— Start Input —

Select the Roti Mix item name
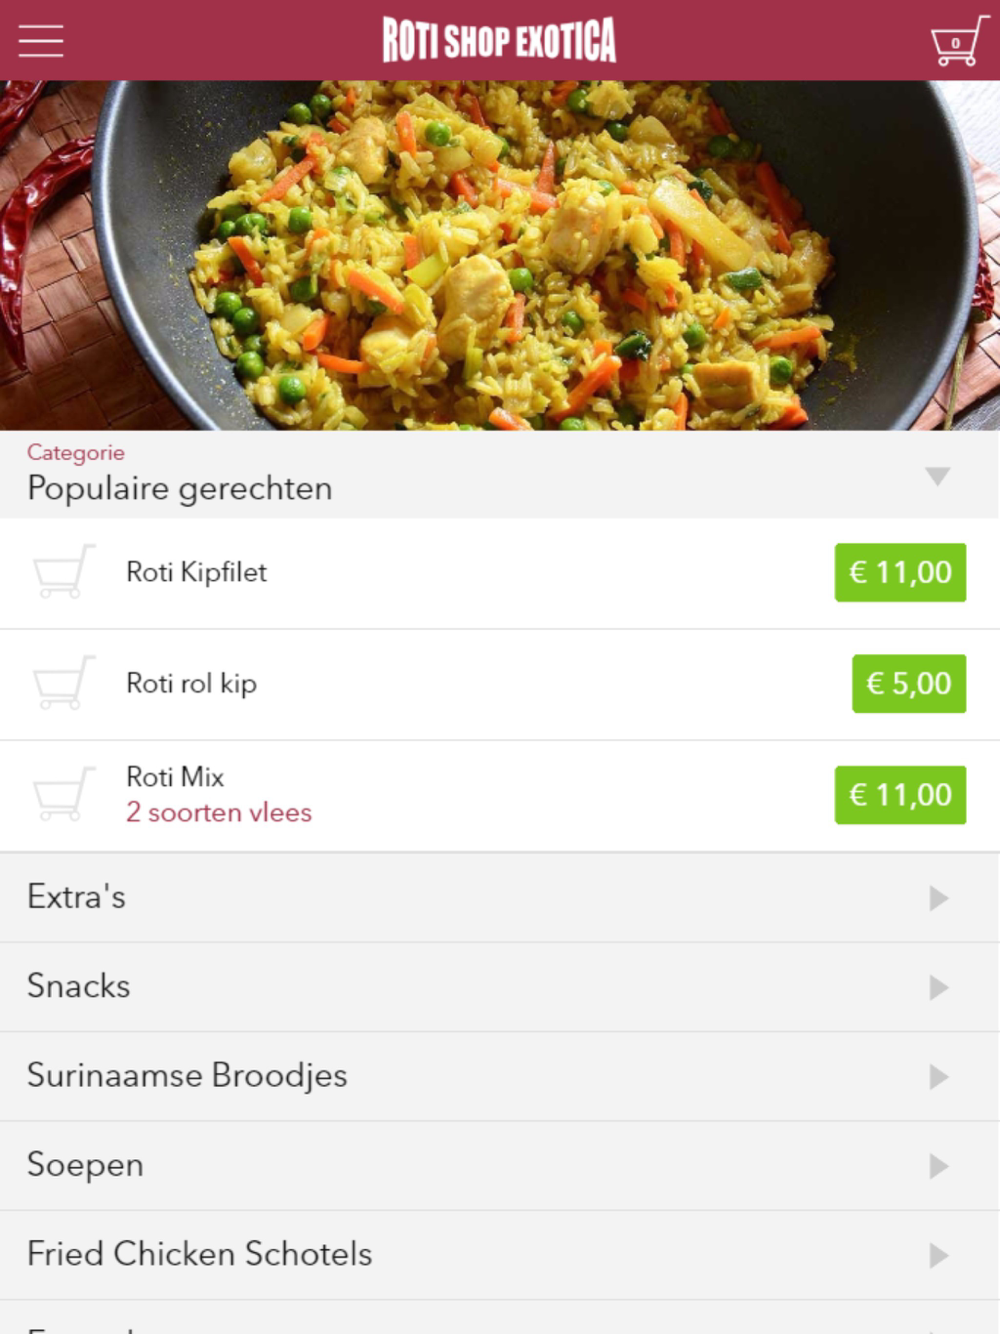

— End Input —
— Start Input —

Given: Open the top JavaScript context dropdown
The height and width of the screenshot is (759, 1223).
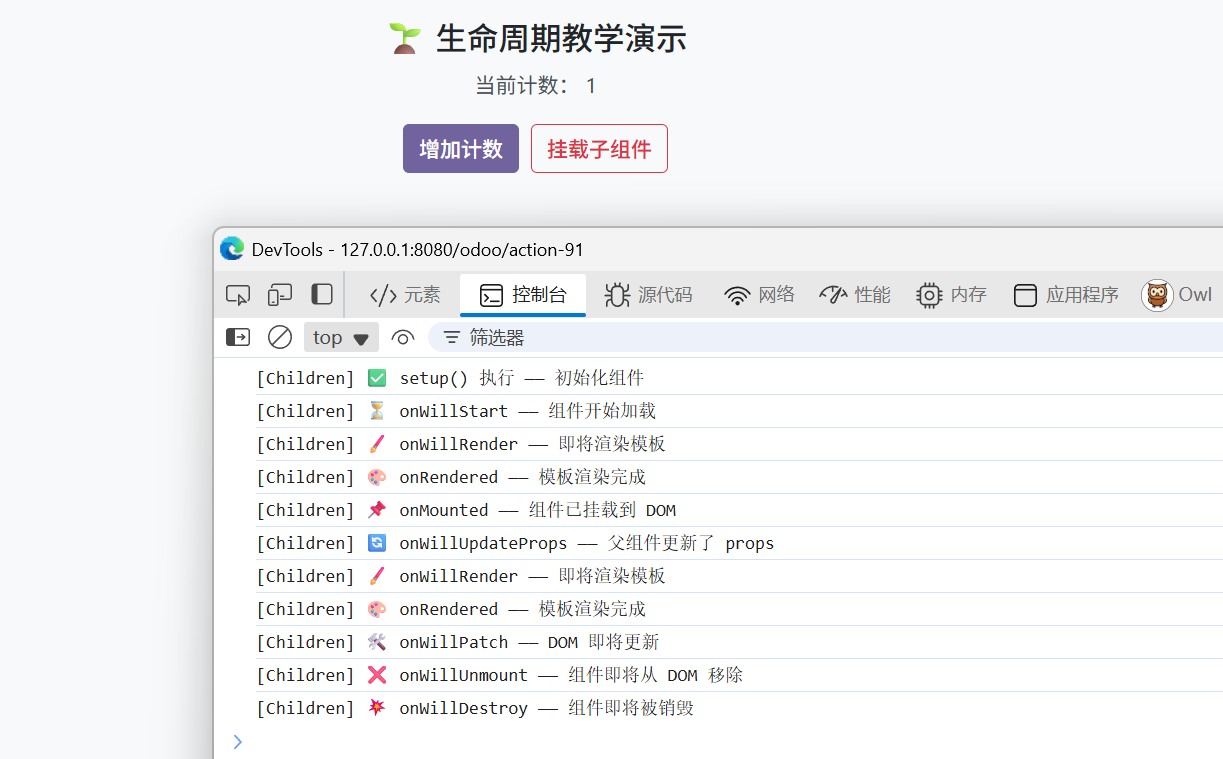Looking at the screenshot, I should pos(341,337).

— End Input —
— Start Input —

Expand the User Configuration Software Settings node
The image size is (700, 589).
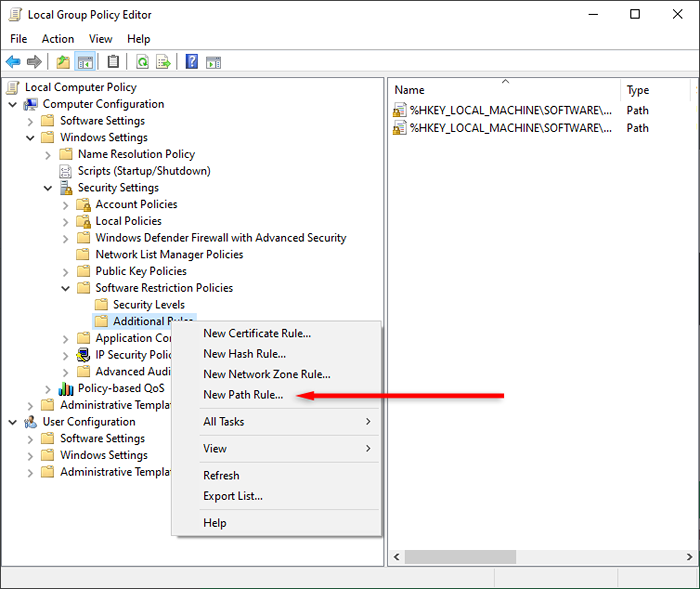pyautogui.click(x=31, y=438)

— End Input —

• Work to complete
Render the lines of the records between the one holding "Expand the User" and the one holding "pyautogui.click(x=31, y=438)", inclusive, as a Markdown table with columns Row and Line, skipping blank lines and leaving the pictures out.

• Complete answer
| Row | Line |
|---|---|
| 1 | Expand the User Configuration Software Settings node |
| 2 | The image size is (700, 589). |
| 3 | pyautogui.click(x=31, y=438) |